▶ [Task instructions]:
1: Reproduce the portion of the post on anti-terror technology that opens with the words containing "After 9/11 global" and closes with "in this area.".
2: Extend the post on anti-terror technology, picking up right after its last line.

▶ [Supplied text]:
After 9/11 global leaders went on a hunt for innovation in technology, to address terrorism, as one part of the fight. But as 9/11 fadfed into distance memory, that innovation into terror fighting technological innovation, also faded into the back-burner. Thus comes the question, of the need for ugancy and sustainability, in this area.
After the Paris terror attack, one of the first thing that came to my mind was innovative technology, in helping to stop terrorism, yet there is a great many concern, lingering even before the Paris attack, of technology, being used the wrong way, i.e. invading people’s privacy. i.e. with mass surveillance, on even non, terror related, such as surveillance of peaceful protest. But if innovative technology camn help & used in the right way, to fight terrorism. But overall, is there a Winter of Discontent with anti-terror innovation, meaning, used to violate human rights & effectivenerss?
The following are some articles:
The Future of Anti-Terrorism Technologies
By James Jay Carafano, Ph.D.

Collected data entries:
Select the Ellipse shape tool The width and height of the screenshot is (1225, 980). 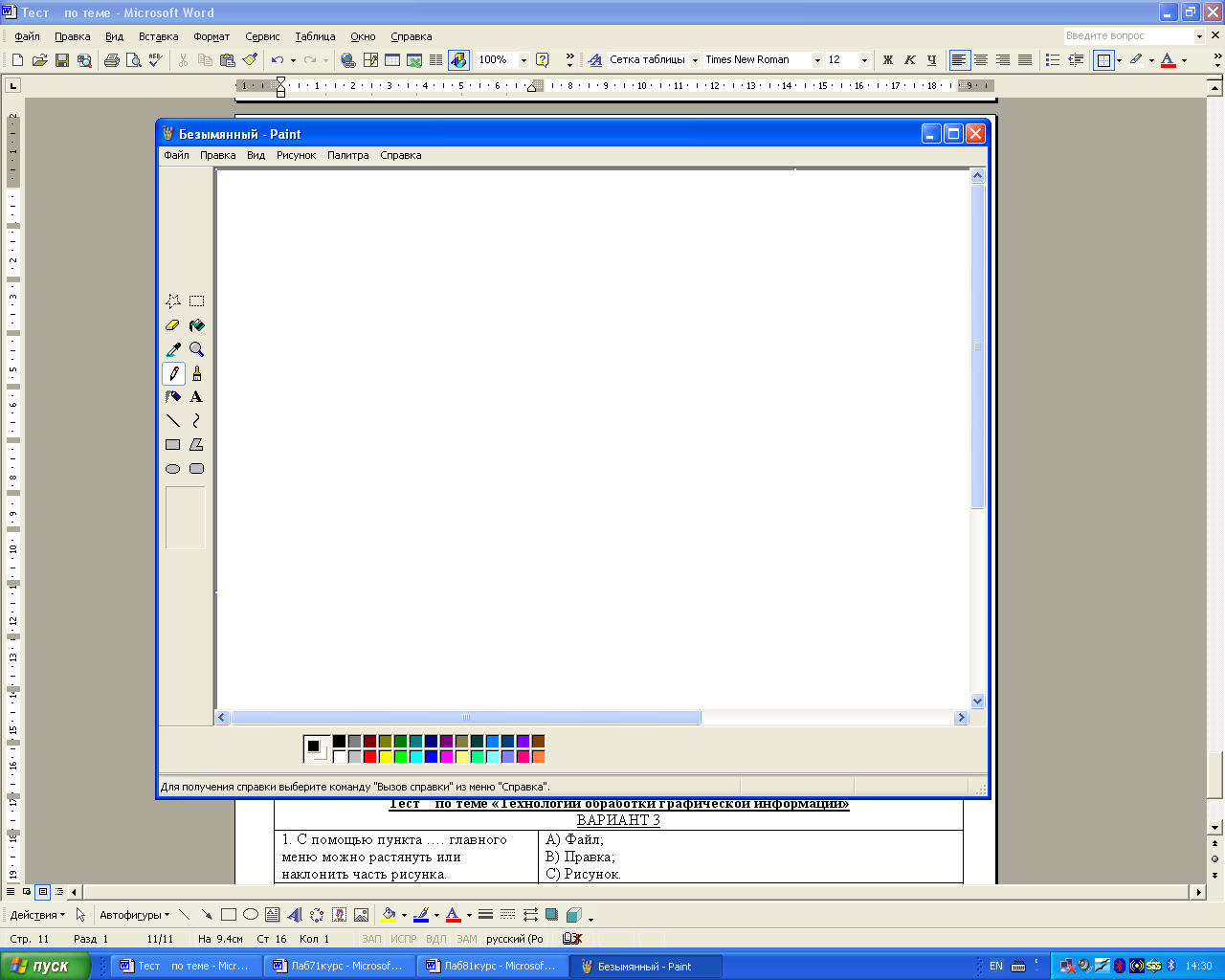coord(173,469)
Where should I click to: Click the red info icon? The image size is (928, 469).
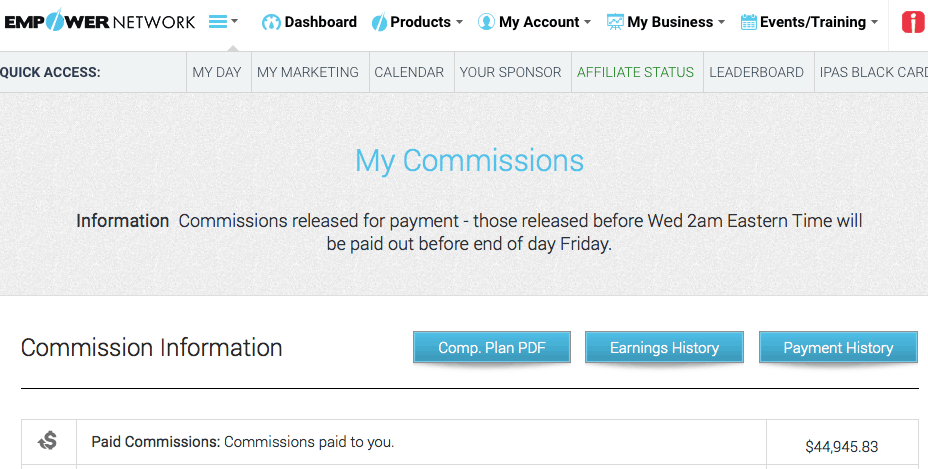tap(914, 23)
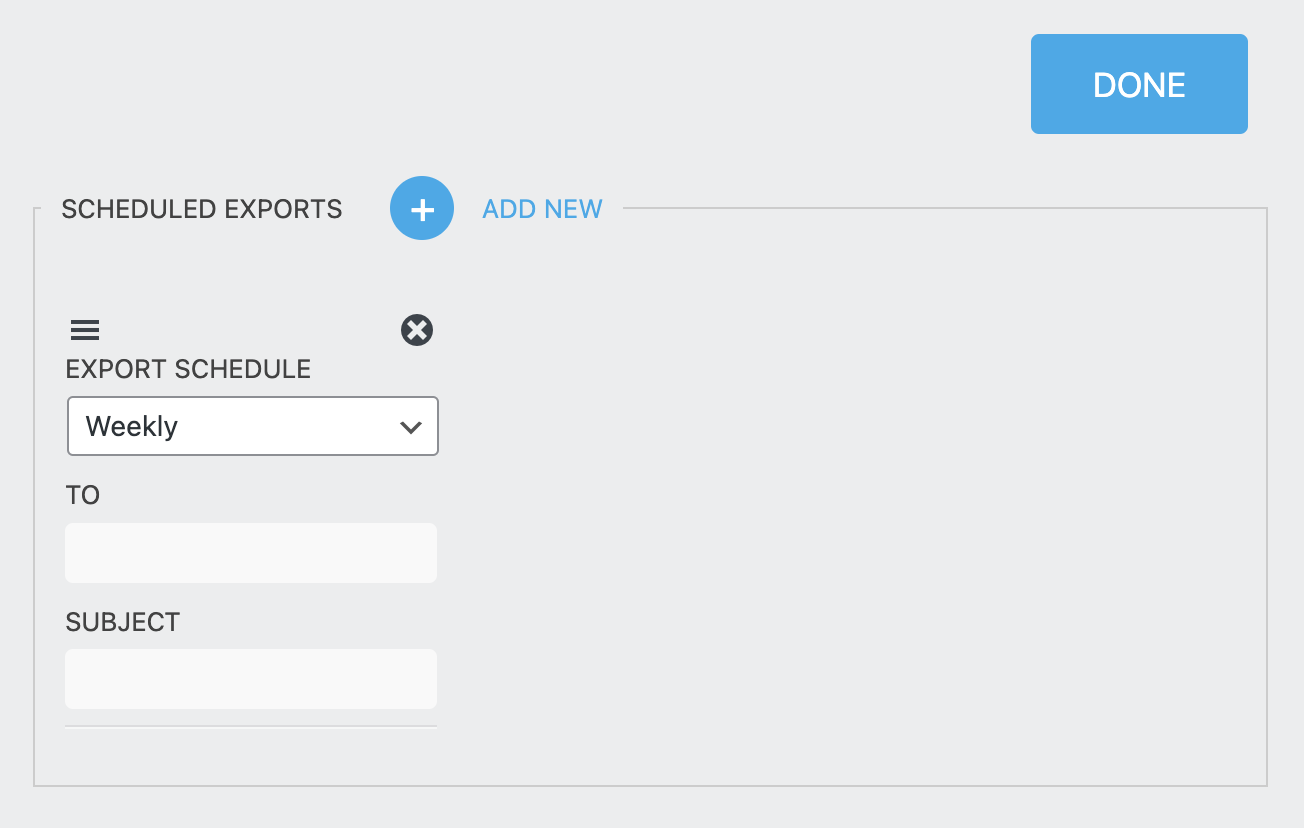Click the ADD NEW text to create schedule
This screenshot has width=1304, height=828.
click(541, 209)
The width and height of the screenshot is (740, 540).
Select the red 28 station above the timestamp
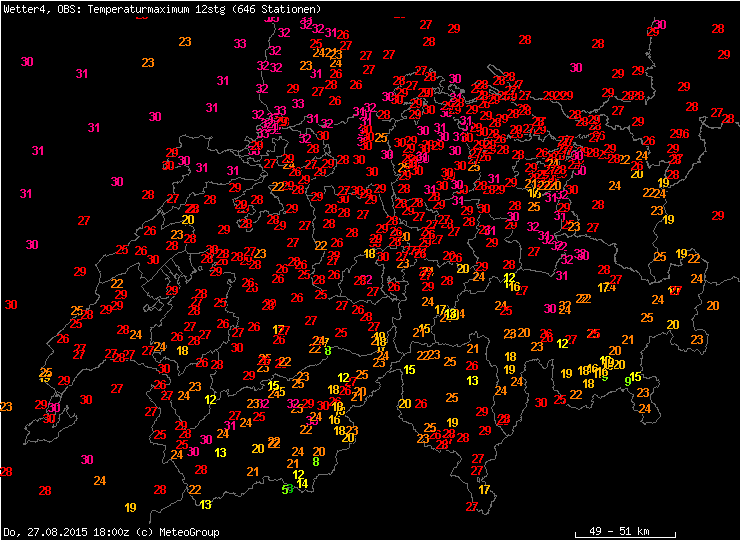pos(44,490)
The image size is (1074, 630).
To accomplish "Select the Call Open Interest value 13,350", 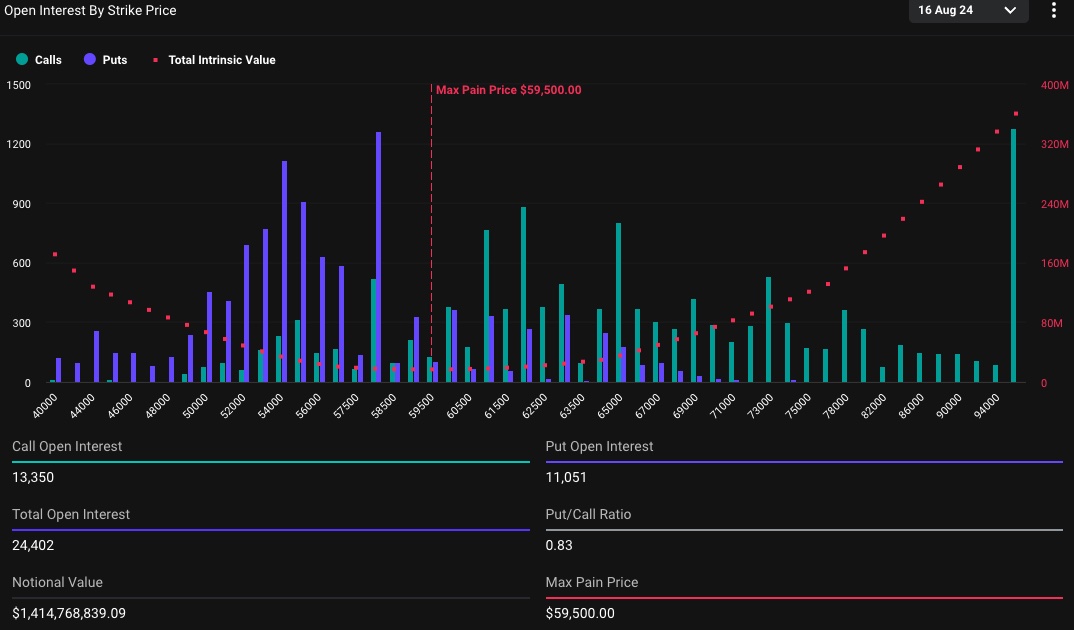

▶ [Expected outputs]:
1:
After 9/11 global leaders went on a hunt for innovation in technology, to address terrorism, as one part of the fight. But as 9/11 fadfed into distance memory, that innovation into terror fighting technological innovation, also faded into the back-burner. Thus comes the question, of the need for ugancy and sustainability, in this area.

2:
Making Big Bets
Technology is, of course, not the only answer to addressing the specter of transnational terrorism, but the technological answers we have today are inadequate to deal with the scope and potential severity of the threat. Rather than adapting technologies to stay apace of evolving dangers and changing tactics, we need to get ahead of the terrorists and develop “overmatching” security systems that protect the public, safeguard their liberties, and leave travel and commerce unencumbered.
Developing technologies that leap ahead of the terrorists requires vision and strategy, and a good strategy requires hard choices. It begins by establishing criteria for selecting the most crucial technological investments. In my mind, there should be three:
Seeking out technologies that can contribute to building a true national system that addresses all the challenges of terrorism from intelligence and early warning to domestic counterterrorism and response. It is unlikely that any country will have the resources it needs to address every security shortfall or law enforcement need. Thus, the first priority of a sound strategy should be to invest in technologies that best leverage all the existing capabilities that are available by integrating them into a cohesive system.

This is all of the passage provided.